OK, I got it. Both are actually the same because all buffering in live pipelines is leaky, even if the element just blocks. And every element can only have a positive impact or 0 on the max latency. So what Olivier says makes most sense as it is simpler. I'll fix everything accordingly tomorrow, especially the base classes. Will put it in a branch for review :) Sorry for being a bit short, on my phone right now. Had the insight while driving ;)

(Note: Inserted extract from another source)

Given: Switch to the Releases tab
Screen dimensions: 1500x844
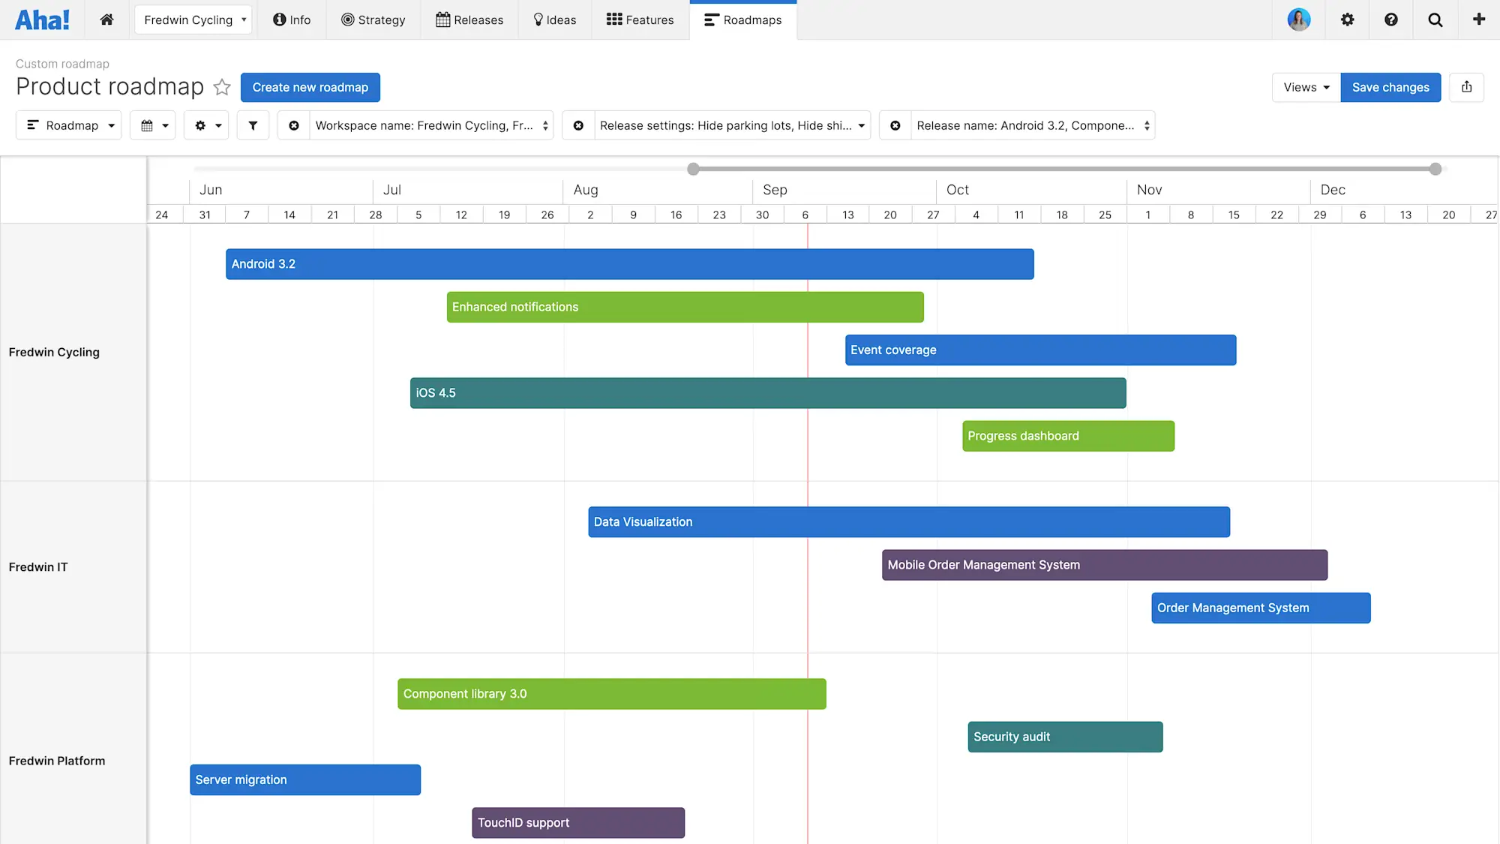Looking at the screenshot, I should [469, 20].
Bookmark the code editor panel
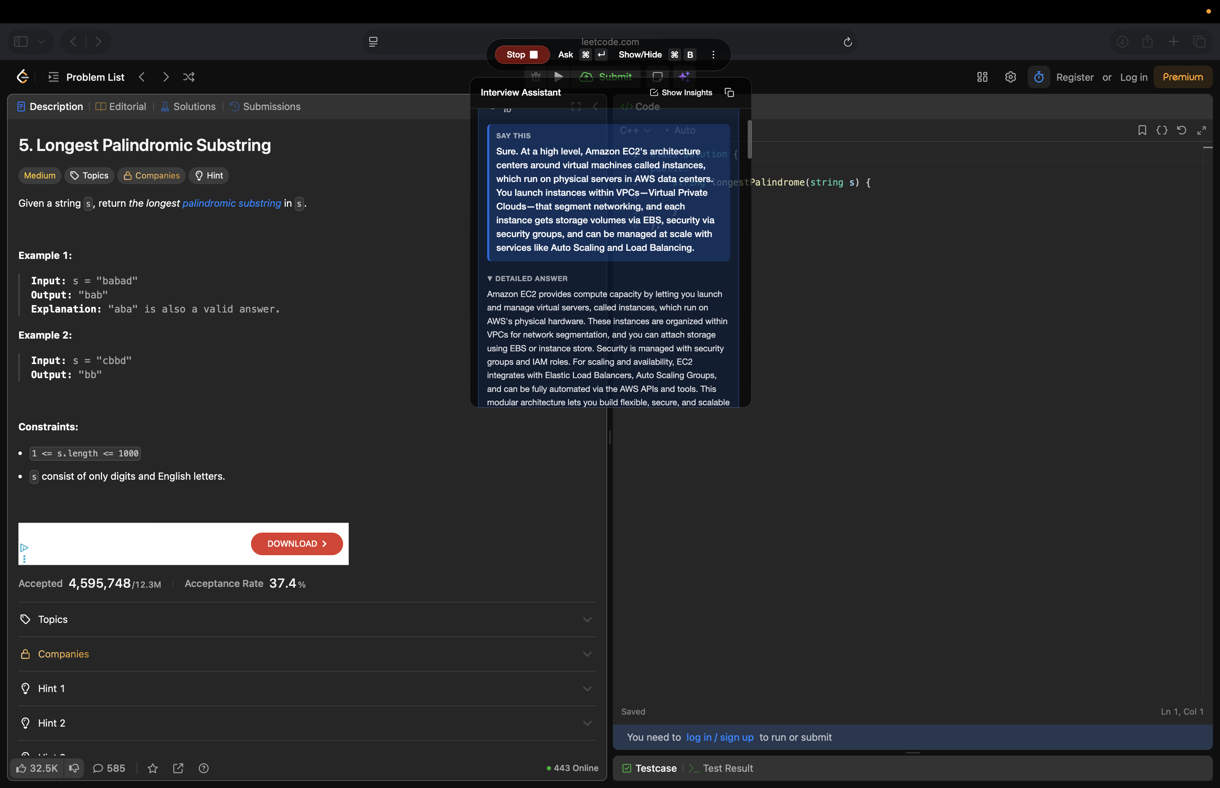This screenshot has width=1220, height=788. pyautogui.click(x=1142, y=130)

I think at least the videoencoder/decoder base classes are doing the right thing with the latency query - if upstream reported max latency -1, it is replaced by the encoder or decoder's max latency (if any), otherwise total_max_latency += local_max_latency. And there are appropriate checks in gst_{de|en}coder_set_latency that max >= min. The only real problem I see is that queue uses -1 to mean 'infinite' for max latency, and every other user of the query interprets it as 'no info yet' - since the default value for max latency in the query is -1. That is, there's no way when handling a latency query for an element to differentiate between an upstream queue with max-size-time=0 (which can buffer infinitely and therefore sets max = -1) and an upstream which didn't override the maximum latency value - but why would that ever happen? Any element that handles latency query should update the max latency if it's -1, right? It seems like it is ambiguous to pass a latency query upstream and have max returned as -1 since we can't know whether we can override that value. An alternative is that only source elements are allowed to override a max_latency=-1 in a query - as it hasn't been set yet, and that all downstream elements then need to assume -1 means upstream can do infinite buffering. The sticky point with that is queues which have max-buffer-bytes/buffers, but max-size-time=0 - at the moment that would make queue report infinite max latency (infinite buffering capability), but obviously that isn't true. Queue can't make a sensible estimate of max-latency in that case, and it should probably warn or something in live pipelines if it ever hits the bytes/buffers limit before it hits the time limit. The end result is: * A pipeline can't necessarily estimate max latency - in which case it should pick min-latency and hope for the best in terms of compatibility of latency in different chains * There's an ambiguity between 2 different interpretations of max-latency=-1, queue uses it to mean 'infinite buffering, therefore infinite max-latency' and everywhere else uses it to mean 'noone set this to anything sensible, so you should assume max-latency = min-latency'
I think that doesn't matter. Only the source should override -1, anything else just keeps it as infinity. If any element has infinite max latency, the complete chain has it. Which is currently handled wrong in a few places.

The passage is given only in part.